When Dallas opens his eyes, the plane is no longer moving. He’s belted into his seat, a stream of dried drool is crusted to his cheek, and his head feels all kinds of fuzzy, but fuzzy in a good way. It’s like someone ran a feather duster through his brain and cleared out some nasty old cobwebs, cobwebs which haven’t been inhabited by spiders since before Dallas got dragged through the clouds to Boca Raton with his folks. He looks over his shoulder and sees into the cockpit – it’s empty. Dallas is alone on the plane.
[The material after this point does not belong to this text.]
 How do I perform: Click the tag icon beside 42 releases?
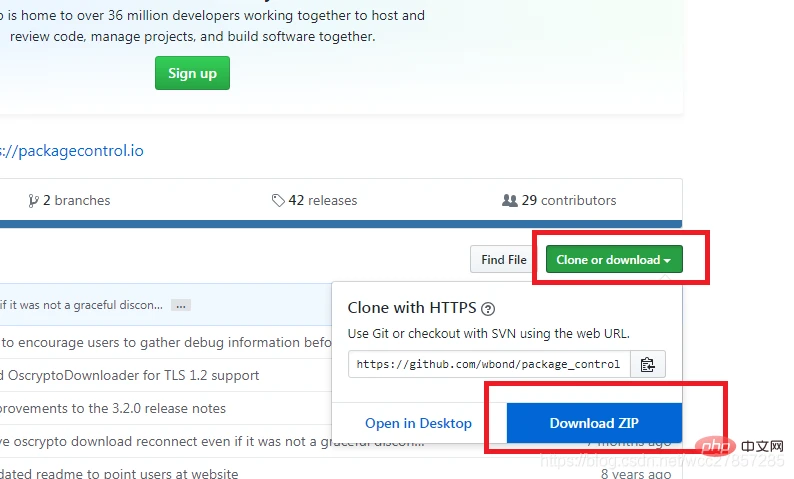tap(278, 200)
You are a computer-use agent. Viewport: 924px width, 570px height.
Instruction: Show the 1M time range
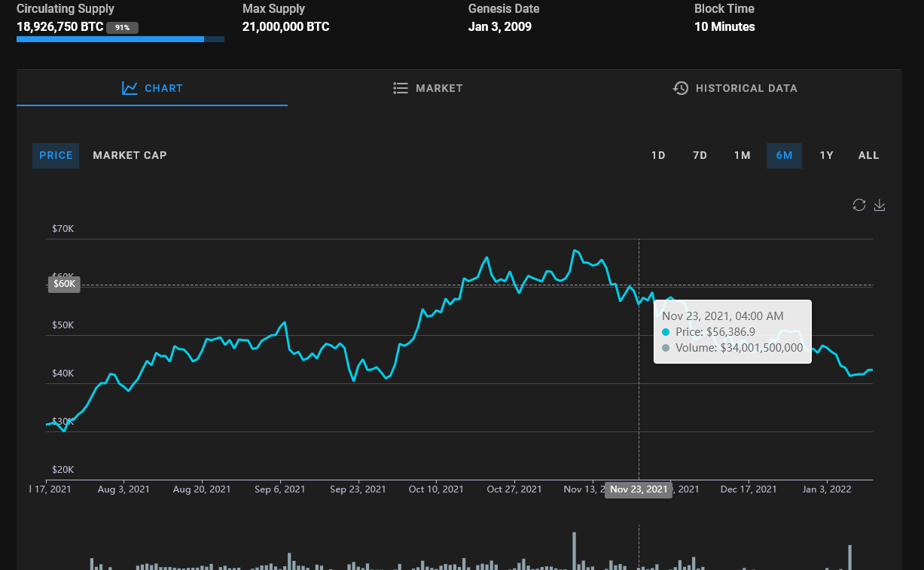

‘Huh, I guess I was dreaming,’ Dallas thinks to himself as he unbuckles. ‘There’s not even a door up there, how did I not notice that when we took off?’
As he’s stretching his stiff back, Dallas hears footsteps behind him. He turns just in time to see the pilot boarding the plane. “Ah, hello Dallas. Ready to take off?”
“What?!” Dallas says, his facial expression dropping as fast as the pitch of his voice rises.
The pilot grins the most dastardly, toothy of grimaces. “Only messing with you, Dallas. You slept straight through the landing, so I figured I’d take care of the formalities inside and get your luggage and whatnot into the car before I woke you up. You’re all set to go.”
“Oh. Word. Thanks, Mister… uh, what’s your name?”
The pilot says, “You can call me Mister Kyng,” then drops a wink and sits back down in the cockpit.
Dallas thanks Mister Kyng, then exits the Citation and walks off the runway without going through the airport, as the pilot took care of all the formalities for him. He finds his uncle’s car waiting for him in the long-term parking area and climbs in, thanking God it’s not a manual.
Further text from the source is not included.